In all honesty, the last 7 months have been a whirlwind. They have knocked me for
6 198376484! 2016 was indeed one hell of a year, but this is why 2017 WILL be better.
July of last year saw me bring my second daughter in to this world. The birth went as well as these things can, but a few problems saw us stuck in hospital for a few of days afterwards. Keen to escape and get back to a slightly different “normal”, we headed home. Anyone that has been through labour and the first few weeks of caring for a baby will know what a rollercoaster we were already on.
Just a few weeks after our daughter’s birth, I received a phonecall from Mum. Dad had been admitted to a hospice for symptom management. This call didn’t immediately concern me. Dad had been suffering with the varying and increasing symptoms associated with Parkinson’s Disease for over 20 years. Respite, hospital stays and additional care had become somewhat usual. It was only after speaking with Mum, that I knew things were worse than before.
The problem with Parkinson’s is that it is so unlike other diseases. It doesn’t affect just one area. It attacks all of you, physically, mentally. Parkinson’s affects muscular control – eventually, the muscles just can’t do what you want them to. Not just limbs, but the very essence of all movement. Blinking, talking, balance, swallowing. It was the last of these symptoms that had begun to set in.
An inability to swallow obviously means that it is very difficult to ingest foods and drinks. Not just that though, it means that saliva cannot be swallowed in a regular way, so it builds up & has nowhere to go but out. This also means that speech can be difficult if not impossible.
Nutrition and hydration can sometimes be solved by either tube feeding (through the nose/mouth) or via a peg direct to the stomach. Unfortunately for Dad, neither of these were suitable due to the severity of other symptoms and issues. So that leaves us…?! Oh.
I can’t tell you the pain & anguish involved in that kind of news.

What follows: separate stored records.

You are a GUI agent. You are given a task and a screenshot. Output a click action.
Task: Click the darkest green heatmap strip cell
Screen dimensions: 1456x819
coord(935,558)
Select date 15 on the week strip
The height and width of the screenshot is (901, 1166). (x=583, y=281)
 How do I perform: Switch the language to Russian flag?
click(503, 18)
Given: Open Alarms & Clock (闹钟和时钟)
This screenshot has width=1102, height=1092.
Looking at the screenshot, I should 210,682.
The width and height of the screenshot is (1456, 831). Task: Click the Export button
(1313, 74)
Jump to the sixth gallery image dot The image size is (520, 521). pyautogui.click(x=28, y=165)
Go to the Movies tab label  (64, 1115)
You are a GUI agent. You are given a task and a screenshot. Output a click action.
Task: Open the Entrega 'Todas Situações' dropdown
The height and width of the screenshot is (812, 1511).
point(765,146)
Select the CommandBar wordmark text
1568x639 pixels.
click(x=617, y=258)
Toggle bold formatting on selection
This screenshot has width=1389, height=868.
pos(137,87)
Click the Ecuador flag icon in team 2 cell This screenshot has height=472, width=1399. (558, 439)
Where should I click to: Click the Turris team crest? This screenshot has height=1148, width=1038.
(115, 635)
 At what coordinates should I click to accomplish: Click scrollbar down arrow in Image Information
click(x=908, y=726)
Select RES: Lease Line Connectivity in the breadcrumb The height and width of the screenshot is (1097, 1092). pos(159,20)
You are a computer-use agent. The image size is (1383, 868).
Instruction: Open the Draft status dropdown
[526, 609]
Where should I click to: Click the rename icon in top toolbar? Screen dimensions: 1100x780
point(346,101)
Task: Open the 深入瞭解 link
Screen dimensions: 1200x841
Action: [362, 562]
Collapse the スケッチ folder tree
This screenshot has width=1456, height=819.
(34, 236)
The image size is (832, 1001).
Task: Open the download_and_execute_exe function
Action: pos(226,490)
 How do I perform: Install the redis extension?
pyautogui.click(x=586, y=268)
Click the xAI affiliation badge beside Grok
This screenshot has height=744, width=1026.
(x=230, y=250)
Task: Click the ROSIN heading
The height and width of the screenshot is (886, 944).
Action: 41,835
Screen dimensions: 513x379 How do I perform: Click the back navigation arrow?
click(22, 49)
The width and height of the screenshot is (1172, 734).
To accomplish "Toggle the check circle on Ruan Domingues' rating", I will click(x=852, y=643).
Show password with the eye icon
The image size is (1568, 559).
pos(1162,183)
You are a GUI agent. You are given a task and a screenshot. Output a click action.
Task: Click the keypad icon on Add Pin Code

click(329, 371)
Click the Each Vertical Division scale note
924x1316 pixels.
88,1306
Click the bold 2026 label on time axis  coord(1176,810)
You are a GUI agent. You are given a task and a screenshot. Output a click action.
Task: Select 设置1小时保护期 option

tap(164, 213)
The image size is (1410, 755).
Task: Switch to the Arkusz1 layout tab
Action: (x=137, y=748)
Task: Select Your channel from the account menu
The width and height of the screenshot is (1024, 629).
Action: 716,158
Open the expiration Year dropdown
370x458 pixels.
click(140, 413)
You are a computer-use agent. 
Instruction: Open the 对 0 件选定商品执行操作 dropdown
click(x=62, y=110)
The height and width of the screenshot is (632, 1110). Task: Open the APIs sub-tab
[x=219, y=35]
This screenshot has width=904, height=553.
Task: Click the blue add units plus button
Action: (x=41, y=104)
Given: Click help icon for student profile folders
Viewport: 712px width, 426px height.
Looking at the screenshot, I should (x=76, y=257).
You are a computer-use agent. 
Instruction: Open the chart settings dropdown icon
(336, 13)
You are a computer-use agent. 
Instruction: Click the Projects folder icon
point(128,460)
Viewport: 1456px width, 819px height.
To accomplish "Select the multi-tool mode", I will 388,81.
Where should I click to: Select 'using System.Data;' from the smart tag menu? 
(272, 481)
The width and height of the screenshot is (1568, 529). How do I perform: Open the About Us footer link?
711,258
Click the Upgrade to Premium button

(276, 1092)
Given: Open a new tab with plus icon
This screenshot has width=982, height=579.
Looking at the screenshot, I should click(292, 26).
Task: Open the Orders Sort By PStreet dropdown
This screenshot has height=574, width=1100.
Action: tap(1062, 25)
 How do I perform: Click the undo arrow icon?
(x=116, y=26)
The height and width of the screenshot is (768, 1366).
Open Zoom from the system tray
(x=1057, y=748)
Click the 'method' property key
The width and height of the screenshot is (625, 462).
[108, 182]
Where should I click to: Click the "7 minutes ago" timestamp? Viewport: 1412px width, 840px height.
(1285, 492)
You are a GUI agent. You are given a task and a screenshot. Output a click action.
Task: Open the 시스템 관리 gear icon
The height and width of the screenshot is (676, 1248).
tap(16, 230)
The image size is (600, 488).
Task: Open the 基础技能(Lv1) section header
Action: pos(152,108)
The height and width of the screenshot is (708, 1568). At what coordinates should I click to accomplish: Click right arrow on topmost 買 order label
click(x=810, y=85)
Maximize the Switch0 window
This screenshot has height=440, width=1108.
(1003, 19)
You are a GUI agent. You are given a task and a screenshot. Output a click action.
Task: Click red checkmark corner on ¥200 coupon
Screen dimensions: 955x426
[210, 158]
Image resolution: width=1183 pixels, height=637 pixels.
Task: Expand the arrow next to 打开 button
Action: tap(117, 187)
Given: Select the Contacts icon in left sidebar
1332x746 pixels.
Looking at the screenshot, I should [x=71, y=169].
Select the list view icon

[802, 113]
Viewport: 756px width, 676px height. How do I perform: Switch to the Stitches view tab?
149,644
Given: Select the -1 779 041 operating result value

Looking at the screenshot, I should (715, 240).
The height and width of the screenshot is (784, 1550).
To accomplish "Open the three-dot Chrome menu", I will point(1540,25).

Dad was bought a little more time with some wonderful medication that helped to halt the production of saliva. This at least meant that he could get a few words out, when he wasn’t too tired. It also meant that we were able to help him take in a little liquefied food and drink (despite his best efforts to get us to fetch him some fish and chips). He asked for ice cream and champagne a lot!
Dad was, after a few months moved to a nursing home that specialises in complex care. He was well looked after & had heaps of visitors. His chair from home was brought in for him. Though he then became bed-bound. Not once did Dad ever moan, complain or cry. He was the very essence of composure. He always was. Totally unshakeable.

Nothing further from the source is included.